***** Extracted entries

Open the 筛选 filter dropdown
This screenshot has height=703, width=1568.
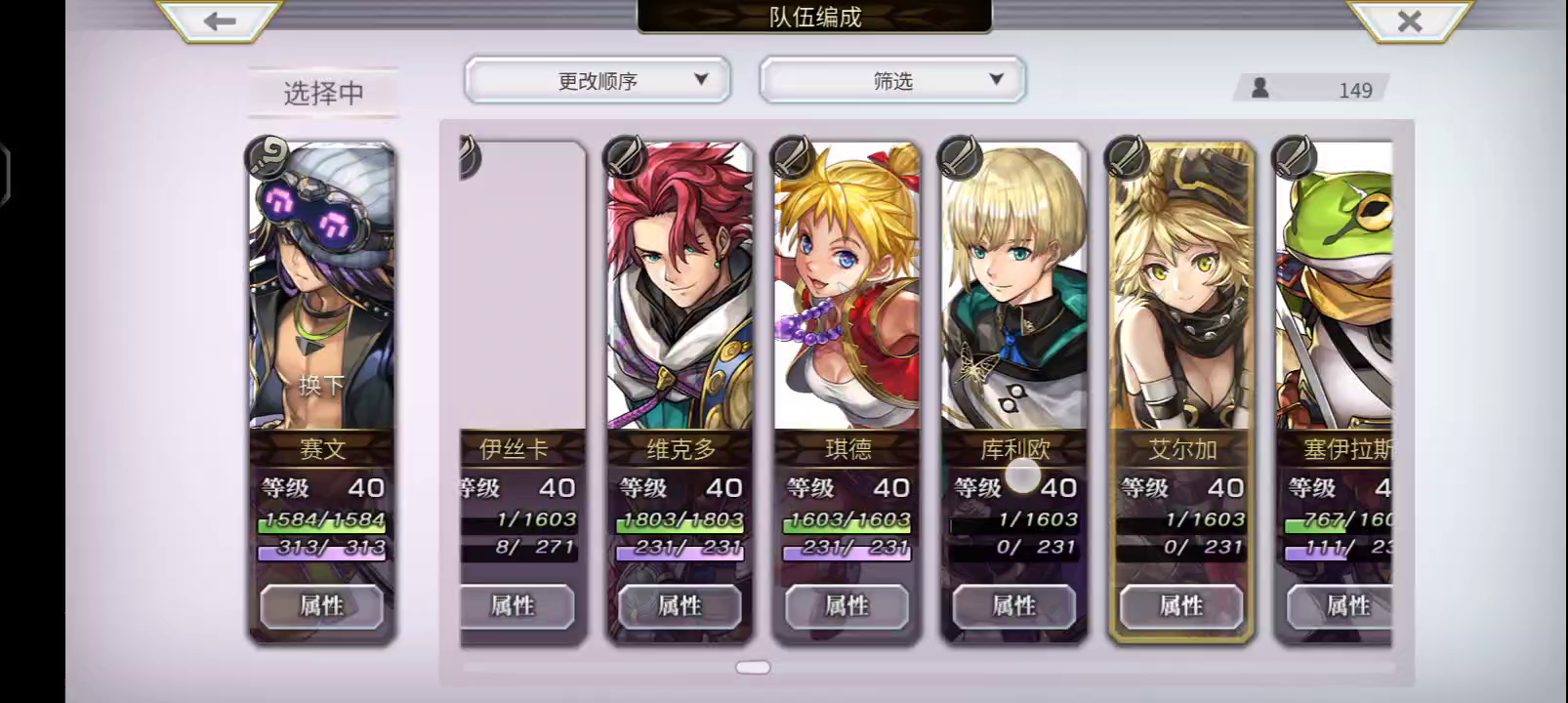(892, 80)
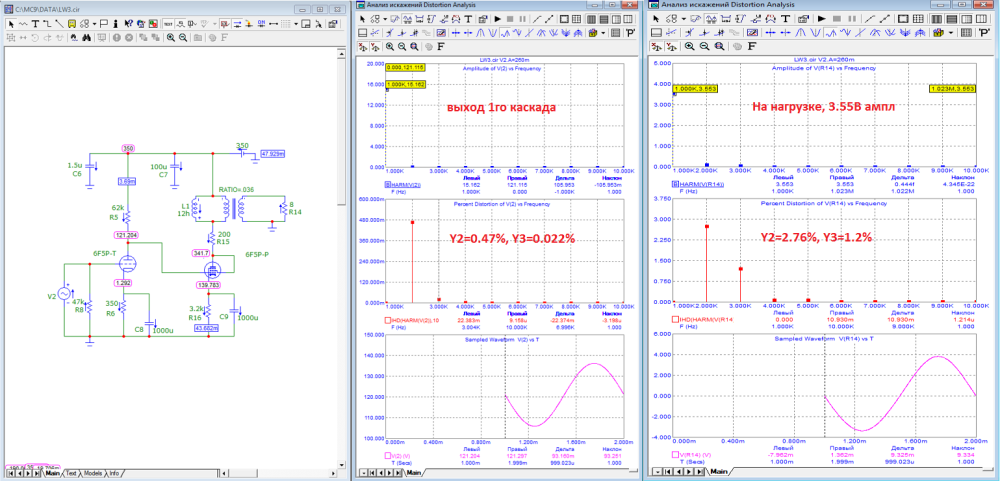The width and height of the screenshot is (1000, 481).
Task: Click the 'F' font icon in the schematic toolbar
Action: click(223, 37)
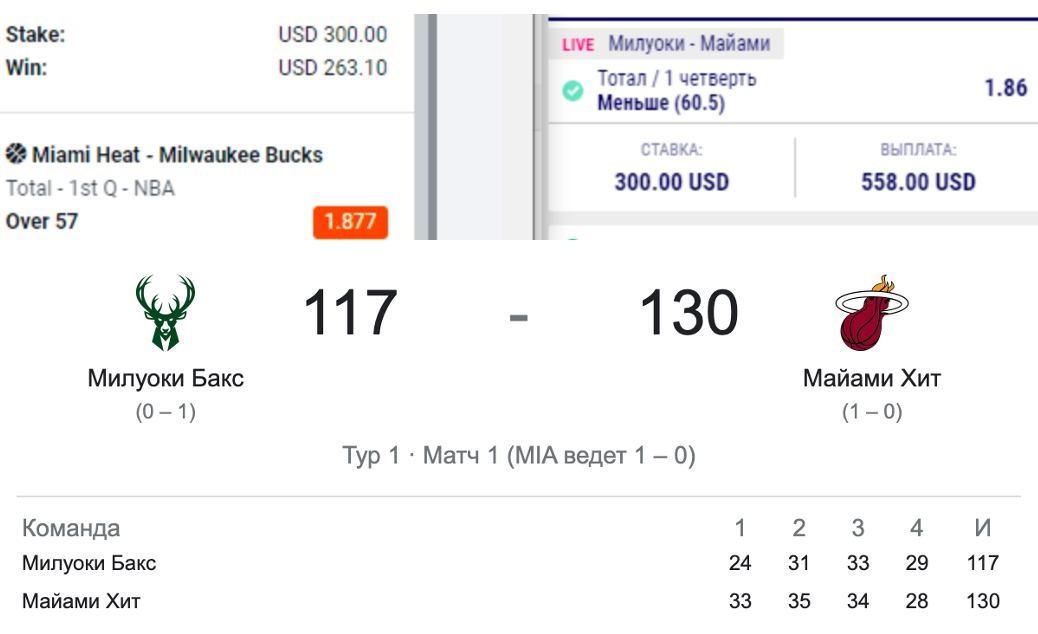Click the Miami Heat flaming ball logo

click(872, 313)
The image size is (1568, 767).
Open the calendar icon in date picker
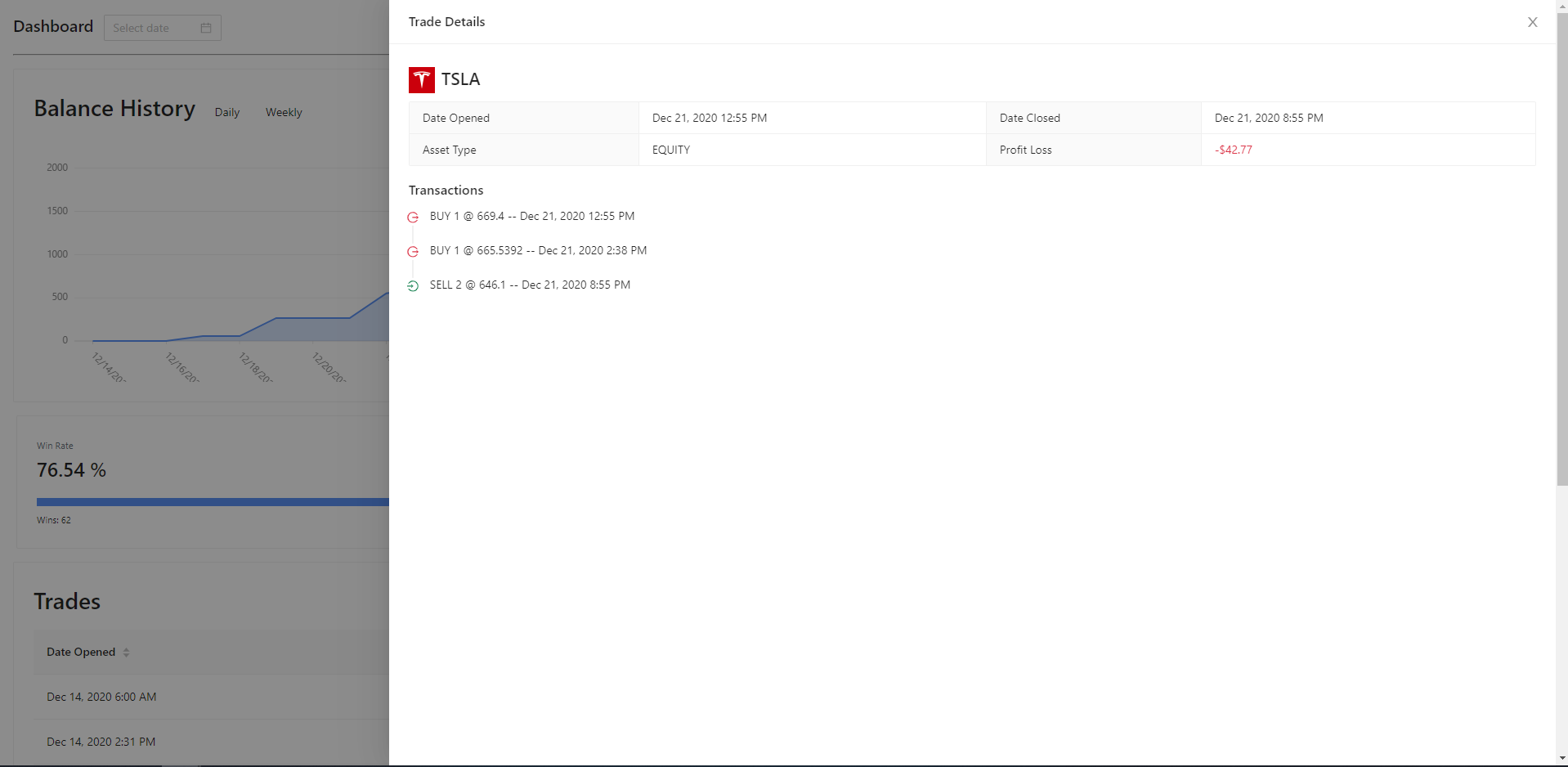coord(206,28)
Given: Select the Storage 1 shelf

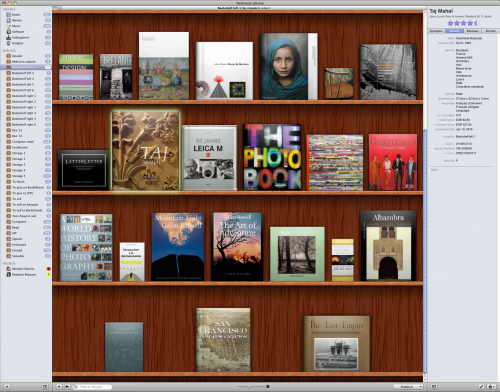Looking at the screenshot, I should pyautogui.click(x=18, y=153).
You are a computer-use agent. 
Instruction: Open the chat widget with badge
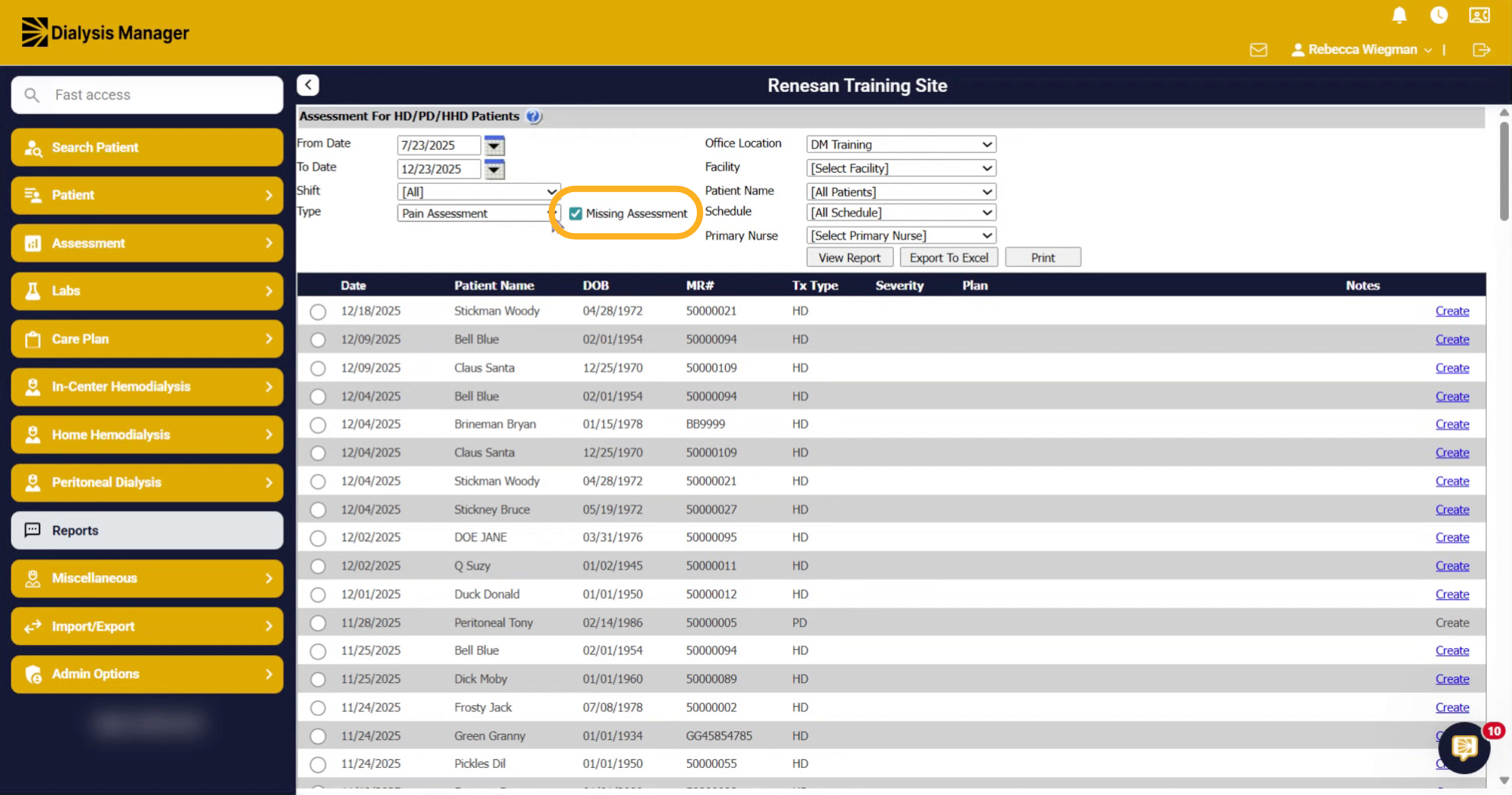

**********

Directions =
Look above for the line with "This screenshot has height=703, width=1568.", then print it and each line after it down to and including the line with "The image size is (1568, 767).". Leave out the pictures and keep the wording exact.

Answer below =
This screenshot has height=703, width=1568.
(892, 80)
The width and height of the screenshot is (1000, 481).
Task: Click the 'F' font icon in the schematic toolbar
Action: click(223, 37)
Click the Miami Heat flaming ball logo

click(872, 313)
The image size is (1568, 767).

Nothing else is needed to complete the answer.